Hani bana verdiğin o söz
Söyle hani nerelerdesin yarim
Ateş düşürdün bu gönüle
Niye gelmiyorsun sevdiğim
Ateş düşürdün bu cana
Niye gelmiyorsun mekanım
Beni erittin, beni erittin
Seyda'nın kızı beni erittin
Bu sevdanın aşkına
Doktor, hekim gezdirdin beni
Bu sevdanın aşkına
Hekim, doktor gezdirdin beni
Dua ederdim ben gece gündüz
Bir daha seni görseydim
Babanın kalbi taş
Seni başka şehirlere verdi
Babanın kalbi taş
Seni uzak şehirlere verdi
Beni erittin, beni erittin
Seyda'nın kızı beni erittin
Bu sevdanın aşkına
Doktor, hekim gezdirdin beni
Bu sevdanın aşkına
Hekim, doktor gezdirdin beni
Gülcan türküyü bittirdiğinde oda bende ağlıyorduk, birbirimize bakınca gülmeye başlamıştı eskiden olduğu gibi yavaşça damadan odaya geçtiğimizde kısa süre içinde gülcan kendini uykuya teslim etmişti ama benim için rahat değildi odadan çıkıp salona gittip baktığımda Dağhan ve Mustafa uyuyordu salondan tekrar çıkıp mutfağa gittim kahve yapmak için , cezveye kahveyi koyarken gözlerimin puslanmasından ağlamaya başladığımı anladım. Ben ağlarken belime dolan ellerle yerimden sıçramıştım ama tanıdık kokuyla hızla Mustafa'ya dönerek iyice ağlamaya başladım bir taraftan da onun başımı öpmesi benim iyice ağlamam sebep oluyordu
"Ben ne yapacağım iki sevdiğim insan birbirleri için acı çekerken ben bir şey yapamıyorum. Mustafa yorgunum "

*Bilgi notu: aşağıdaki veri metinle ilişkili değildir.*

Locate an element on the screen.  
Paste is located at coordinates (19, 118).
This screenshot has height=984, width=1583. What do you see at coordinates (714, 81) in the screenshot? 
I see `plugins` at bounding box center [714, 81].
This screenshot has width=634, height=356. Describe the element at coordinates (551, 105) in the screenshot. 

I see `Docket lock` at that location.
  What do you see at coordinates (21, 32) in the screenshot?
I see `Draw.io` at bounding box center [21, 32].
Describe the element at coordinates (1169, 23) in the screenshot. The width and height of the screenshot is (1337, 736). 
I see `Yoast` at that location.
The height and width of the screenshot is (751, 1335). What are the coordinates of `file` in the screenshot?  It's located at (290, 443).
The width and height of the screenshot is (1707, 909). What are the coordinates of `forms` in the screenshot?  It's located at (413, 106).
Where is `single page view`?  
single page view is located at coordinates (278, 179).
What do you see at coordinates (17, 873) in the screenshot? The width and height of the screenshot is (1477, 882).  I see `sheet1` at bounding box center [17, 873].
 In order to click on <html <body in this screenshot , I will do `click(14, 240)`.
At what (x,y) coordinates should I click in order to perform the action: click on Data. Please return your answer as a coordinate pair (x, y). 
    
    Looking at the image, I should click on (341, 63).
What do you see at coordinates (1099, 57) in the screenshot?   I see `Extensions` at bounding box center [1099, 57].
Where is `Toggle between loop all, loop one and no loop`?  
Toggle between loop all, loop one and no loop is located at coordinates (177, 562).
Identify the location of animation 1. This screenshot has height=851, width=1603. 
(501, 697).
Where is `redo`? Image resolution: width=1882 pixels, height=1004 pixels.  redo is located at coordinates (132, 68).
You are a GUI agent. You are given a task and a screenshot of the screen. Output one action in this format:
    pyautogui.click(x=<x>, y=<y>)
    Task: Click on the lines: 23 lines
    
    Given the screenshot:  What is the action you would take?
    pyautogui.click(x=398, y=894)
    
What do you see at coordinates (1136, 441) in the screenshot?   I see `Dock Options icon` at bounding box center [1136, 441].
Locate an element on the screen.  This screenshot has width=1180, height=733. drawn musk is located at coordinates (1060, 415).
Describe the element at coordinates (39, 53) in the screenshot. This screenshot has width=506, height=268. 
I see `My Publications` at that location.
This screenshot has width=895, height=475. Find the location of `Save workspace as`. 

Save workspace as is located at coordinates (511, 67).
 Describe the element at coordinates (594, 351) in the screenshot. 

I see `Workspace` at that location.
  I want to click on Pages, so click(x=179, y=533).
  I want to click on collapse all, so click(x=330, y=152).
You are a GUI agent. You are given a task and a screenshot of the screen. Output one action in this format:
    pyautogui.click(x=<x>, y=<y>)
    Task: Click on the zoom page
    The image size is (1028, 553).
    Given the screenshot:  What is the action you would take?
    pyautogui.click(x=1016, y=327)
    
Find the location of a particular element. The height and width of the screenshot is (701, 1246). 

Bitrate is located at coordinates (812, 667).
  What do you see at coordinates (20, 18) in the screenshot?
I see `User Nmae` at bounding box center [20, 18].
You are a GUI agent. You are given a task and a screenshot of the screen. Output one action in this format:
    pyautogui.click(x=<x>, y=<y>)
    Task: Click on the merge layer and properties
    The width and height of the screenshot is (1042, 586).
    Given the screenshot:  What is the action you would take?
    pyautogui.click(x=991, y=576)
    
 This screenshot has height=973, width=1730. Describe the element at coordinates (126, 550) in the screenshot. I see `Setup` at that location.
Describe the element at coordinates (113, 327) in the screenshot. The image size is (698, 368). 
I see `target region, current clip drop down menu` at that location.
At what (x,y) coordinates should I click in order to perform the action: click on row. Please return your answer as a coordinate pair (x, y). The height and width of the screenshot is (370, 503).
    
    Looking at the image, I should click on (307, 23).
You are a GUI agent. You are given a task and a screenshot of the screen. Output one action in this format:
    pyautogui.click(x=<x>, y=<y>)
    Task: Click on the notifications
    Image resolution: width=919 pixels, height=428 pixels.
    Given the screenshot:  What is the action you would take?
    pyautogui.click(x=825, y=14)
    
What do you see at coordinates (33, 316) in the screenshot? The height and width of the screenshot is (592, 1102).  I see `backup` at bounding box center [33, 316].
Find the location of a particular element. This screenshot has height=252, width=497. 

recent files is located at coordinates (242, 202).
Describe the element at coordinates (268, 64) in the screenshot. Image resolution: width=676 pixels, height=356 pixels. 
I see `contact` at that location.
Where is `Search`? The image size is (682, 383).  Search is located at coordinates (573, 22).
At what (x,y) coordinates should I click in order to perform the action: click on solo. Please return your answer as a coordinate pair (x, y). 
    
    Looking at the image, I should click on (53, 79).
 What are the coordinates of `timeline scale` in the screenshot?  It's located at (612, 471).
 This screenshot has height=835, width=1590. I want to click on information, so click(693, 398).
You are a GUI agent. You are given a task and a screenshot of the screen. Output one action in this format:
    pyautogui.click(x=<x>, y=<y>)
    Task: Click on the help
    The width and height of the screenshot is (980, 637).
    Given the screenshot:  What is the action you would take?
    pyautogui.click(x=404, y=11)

"Gülüm tamam ağlama beraber halledeceğiz gel yatalım "
"Dama çıkalım mı " dediğimle yüzümü iki eliyle severek anlımı öperken " hadi çıkalım gül güzeli "
Dama çıktığımızda Mustafa yerdeki kilim üstüne oturup sırtını hafif yüksek olan duvara dayadı. Ben de yanına oturarak yan döndüm ve başımı göğsüne dayadım ve elimi kalbinin üzerine koyarak uyumaya çalıştım. Mustafa'nın sarılıp anlımdan öpmesi beni uykunun kollarına bırakırken " ben seni hiçbir zaman bırakmayacağım gül güzelim"
Sabah Dağhan öksürüğü ile uyandım biz ne ara salondaki yatağa geldik hiç hatırlamıyorum başım Mustafa'nın göğüsünde gözlerimi açmadan içimden 'ah ağam ah tam bu Dağhan hiç susmaz " Dağhan sinirle ne siniri benim Dağhan'm kıskançlıkla söylenmeye başladı " Meryemce evde misafir var kalksana , Mustafa, Meryemceye ahtapot gibi sarılma " baktı Mustafa da bir hareket yok bir anda gür bir sesle " koğuş kalk " demesiyle Mustafa hemen beni bırakıp ayağa kalmasına mı güleyim yoksa yan odada yatan serdarın da kalıp tekmil getirmesine mi en iyisi şu yataktan kalkıp benim canım ! abim Dağhan'ın boğazına mı sıkayım Dağhan gülerken gıcık olsun diye uyku mahmuruyla ayakta sinirle duran kocamı yanağından öpüp ' günaydın vaşti mın (sevgilim )günaydın merdi mın (kocacım)' dediğimde Mustafa gülerken Dağhan kıskançlıktan homurdanıyordu bıyık altından gülerek Mutfağa gitmek için kapıya döndüğümde " elbet elime düşersin Dağhan efendi " tekrar arkamı dönüp yanına gidip onu da öpünce onun da keyfi yerine gelmişti. Biz mutfak kahvaltı hazırlarken Aslıhan da yardıma gelmişti .Hızla avluya kahvaltıyı hazırlarken evin kapısı çalınca kapıya hemen kapıya koşmuştum kapıda boranı görünce " Boran hayırdır bir şey mi var "
"Yok gelin ağam , ağam sabah gazetelerini iki tane istemişti birini buraya getirdim , birde şey gelin ağam Mirza ağa dedi ki iki gecedir küçük hanım yok muş sinirleniyormuş ve konağı hepsi de katıldı bir şey daha var ağam bu patatesli börekleri Ayşegül yolladı sizin için "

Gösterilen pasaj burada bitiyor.